_Goal of the exercise_
Please repeat the listing below in its entirety, exactly.

_The data_

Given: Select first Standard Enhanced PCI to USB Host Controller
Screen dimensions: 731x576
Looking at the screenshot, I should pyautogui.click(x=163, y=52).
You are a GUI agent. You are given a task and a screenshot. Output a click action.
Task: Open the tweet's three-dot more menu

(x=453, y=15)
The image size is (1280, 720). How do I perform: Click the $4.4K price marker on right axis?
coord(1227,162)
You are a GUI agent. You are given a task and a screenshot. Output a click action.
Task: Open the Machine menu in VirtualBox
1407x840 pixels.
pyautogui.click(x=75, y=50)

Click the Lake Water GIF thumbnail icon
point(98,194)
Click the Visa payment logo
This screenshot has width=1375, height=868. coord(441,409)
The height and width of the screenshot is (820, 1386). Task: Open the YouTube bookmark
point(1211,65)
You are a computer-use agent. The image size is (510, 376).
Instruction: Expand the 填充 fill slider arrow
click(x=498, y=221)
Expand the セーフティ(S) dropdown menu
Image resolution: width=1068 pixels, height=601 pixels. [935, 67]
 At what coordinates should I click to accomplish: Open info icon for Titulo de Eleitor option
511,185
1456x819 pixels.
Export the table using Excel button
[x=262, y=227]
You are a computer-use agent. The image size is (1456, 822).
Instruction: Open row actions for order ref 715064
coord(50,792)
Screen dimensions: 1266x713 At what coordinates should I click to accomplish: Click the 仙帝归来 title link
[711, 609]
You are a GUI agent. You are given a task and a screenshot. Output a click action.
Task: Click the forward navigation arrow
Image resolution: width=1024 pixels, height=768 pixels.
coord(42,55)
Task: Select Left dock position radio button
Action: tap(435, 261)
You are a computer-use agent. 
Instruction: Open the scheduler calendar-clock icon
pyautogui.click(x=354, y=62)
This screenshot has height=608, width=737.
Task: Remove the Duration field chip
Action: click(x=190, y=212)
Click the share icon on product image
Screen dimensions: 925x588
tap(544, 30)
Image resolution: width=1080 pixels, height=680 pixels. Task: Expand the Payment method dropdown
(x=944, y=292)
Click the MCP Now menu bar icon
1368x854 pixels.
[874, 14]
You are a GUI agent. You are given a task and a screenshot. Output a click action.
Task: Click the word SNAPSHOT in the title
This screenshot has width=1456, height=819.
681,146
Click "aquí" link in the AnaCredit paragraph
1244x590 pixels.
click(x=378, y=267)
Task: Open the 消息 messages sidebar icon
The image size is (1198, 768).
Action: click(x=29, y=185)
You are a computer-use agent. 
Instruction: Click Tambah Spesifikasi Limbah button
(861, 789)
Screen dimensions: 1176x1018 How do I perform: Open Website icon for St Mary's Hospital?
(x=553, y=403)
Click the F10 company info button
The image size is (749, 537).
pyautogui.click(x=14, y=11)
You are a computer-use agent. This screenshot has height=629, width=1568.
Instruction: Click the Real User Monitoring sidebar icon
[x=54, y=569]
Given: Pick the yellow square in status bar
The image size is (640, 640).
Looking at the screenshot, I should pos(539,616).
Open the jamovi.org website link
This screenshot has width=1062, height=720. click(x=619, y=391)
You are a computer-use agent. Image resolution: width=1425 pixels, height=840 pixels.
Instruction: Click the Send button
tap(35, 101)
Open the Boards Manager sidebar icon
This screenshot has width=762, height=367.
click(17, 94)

_Output_
Given: Select first Standard Enhanced PCI to USB Host Controller
Screen dimensions: 731x576
Looking at the screenshot, I should pyautogui.click(x=163, y=52).
You are a GUI agent. You are given a task and a screenshot. Output a click action.
Task: Open the tweet's three-dot more menu

(x=453, y=15)
The image size is (1280, 720). How do I perform: Click the $4.4K price marker on right axis?
coord(1227,162)
You are a GUI agent. You are given a task and a screenshot. Output a click action.
Task: Open the Machine menu in VirtualBox
1407x840 pixels.
pyautogui.click(x=75, y=50)

Click the Lake Water GIF thumbnail icon
point(98,194)
Click the Visa payment logo
This screenshot has width=1375, height=868. coord(441,409)
The height and width of the screenshot is (820, 1386). Task: Open the YouTube bookmark
point(1211,65)
You are a computer-use agent. The image size is (510, 376).
Instruction: Expand the 填充 fill slider arrow
click(x=498, y=221)
Expand the セーフティ(S) dropdown menu
Image resolution: width=1068 pixels, height=601 pixels. [935, 67]
 At what coordinates should I click to accomplish: Open info icon for Titulo de Eleitor option
511,185
1456x819 pixels.
Export the table using Excel button
[x=262, y=227]
You are a computer-use agent. The image size is (1456, 822).
Instruction: Open row actions for order ref 715064
coord(50,792)
Screen dimensions: 1266x713 At what coordinates should I click to accomplish: Click the 仙帝归来 title link
[711, 609]
You are a GUI agent. You are given a task and a screenshot. Output a click action.
Task: Click the forward navigation arrow
Image resolution: width=1024 pixels, height=768 pixels.
coord(42,55)
Task: Select Left dock position radio button
Action: tap(435, 261)
You are a computer-use agent. 
Instruction: Open the scheduler calendar-clock icon
pyautogui.click(x=354, y=62)
This screenshot has height=608, width=737.
Task: Remove the Duration field chip
Action: click(x=190, y=212)
Click the share icon on product image
Screen dimensions: 925x588
tap(544, 30)
Image resolution: width=1080 pixels, height=680 pixels. Task: Expand the Payment method dropdown
(x=944, y=292)
Click the MCP Now menu bar icon
1368x854 pixels.
[874, 14]
You are a GUI agent. You are given a task and a screenshot. Output a click action.
Task: Click the word SNAPSHOT in the title
This screenshot has width=1456, height=819.
681,146
Click "aquí" link in the AnaCredit paragraph
1244x590 pixels.
click(x=378, y=267)
Task: Open the 消息 messages sidebar icon
The image size is (1198, 768).
Action: click(x=29, y=185)
You are a computer-use agent. 
Instruction: Click Tambah Spesifikasi Limbah button
(861, 789)
Screen dimensions: 1176x1018 How do I perform: Open Website icon for St Mary's Hospital?
(x=553, y=403)
Click the F10 company info button
The image size is (749, 537).
pyautogui.click(x=14, y=11)
You are a computer-use agent. This screenshot has height=629, width=1568.
Instruction: Click the Real User Monitoring sidebar icon
[x=54, y=569]
Given: Pick the yellow square in status bar
The image size is (640, 640).
Looking at the screenshot, I should pos(539,616).
Open the jamovi.org website link
This screenshot has width=1062, height=720. click(x=619, y=391)
You are a computer-use agent. Image resolution: width=1425 pixels, height=840 pixels.
Instruction: Click the Send button
tap(35, 101)
Open the Boards Manager sidebar icon
This screenshot has width=762, height=367.
click(17, 94)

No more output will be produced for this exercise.